Data items:
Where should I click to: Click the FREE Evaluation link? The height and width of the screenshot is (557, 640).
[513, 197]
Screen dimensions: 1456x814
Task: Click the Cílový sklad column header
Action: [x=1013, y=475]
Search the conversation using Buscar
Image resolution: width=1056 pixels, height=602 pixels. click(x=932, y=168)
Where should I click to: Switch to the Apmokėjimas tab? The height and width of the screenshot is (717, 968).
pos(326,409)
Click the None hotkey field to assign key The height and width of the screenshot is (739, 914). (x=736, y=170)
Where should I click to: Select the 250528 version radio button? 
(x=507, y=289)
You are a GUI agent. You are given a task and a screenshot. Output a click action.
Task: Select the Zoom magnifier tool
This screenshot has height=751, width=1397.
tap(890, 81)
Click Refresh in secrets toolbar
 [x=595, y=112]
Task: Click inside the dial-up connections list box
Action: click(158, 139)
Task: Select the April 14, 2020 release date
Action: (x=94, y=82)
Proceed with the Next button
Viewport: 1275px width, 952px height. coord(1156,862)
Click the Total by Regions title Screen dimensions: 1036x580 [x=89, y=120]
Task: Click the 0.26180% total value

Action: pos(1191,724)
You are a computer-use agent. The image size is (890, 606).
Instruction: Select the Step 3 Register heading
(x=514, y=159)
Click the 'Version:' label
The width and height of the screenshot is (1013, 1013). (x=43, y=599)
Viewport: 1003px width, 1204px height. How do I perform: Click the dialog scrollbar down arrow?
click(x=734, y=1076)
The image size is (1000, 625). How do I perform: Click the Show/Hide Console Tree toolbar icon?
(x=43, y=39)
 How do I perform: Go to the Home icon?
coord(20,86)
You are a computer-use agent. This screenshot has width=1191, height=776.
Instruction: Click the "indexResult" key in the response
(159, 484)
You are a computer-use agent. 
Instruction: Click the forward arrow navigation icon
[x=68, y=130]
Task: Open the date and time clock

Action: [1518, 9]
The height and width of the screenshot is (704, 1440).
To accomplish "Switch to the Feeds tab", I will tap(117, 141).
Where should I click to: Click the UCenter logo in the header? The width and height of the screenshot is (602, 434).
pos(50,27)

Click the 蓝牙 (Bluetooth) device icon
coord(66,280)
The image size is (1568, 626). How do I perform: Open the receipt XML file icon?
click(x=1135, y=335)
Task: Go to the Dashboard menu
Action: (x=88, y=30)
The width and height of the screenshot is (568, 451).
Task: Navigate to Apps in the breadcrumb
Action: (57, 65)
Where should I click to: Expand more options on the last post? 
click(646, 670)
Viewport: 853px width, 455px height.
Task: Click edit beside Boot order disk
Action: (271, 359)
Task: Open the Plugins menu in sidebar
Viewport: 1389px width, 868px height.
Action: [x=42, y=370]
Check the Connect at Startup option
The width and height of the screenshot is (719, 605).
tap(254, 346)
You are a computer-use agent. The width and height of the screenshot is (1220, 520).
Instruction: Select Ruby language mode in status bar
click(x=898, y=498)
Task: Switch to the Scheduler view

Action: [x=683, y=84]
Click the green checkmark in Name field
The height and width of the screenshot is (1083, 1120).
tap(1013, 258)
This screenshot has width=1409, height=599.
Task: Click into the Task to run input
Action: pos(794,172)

* **Instructions for the task**
Please print the stretch of records from the line containing "You are a computer-use agent. The image" through the line containing "click(x=734, y=1076)", copying each line without any change.

* **The completed task**
You are a computer-use agent. The image size is (890, 606).
Instruction: Select the Step 3 Register heading
(x=514, y=159)
Click the 'Version:' label
The width and height of the screenshot is (1013, 1013). (x=43, y=599)
Viewport: 1003px width, 1204px height. How do I perform: Click the dialog scrollbar down arrow?
click(x=734, y=1076)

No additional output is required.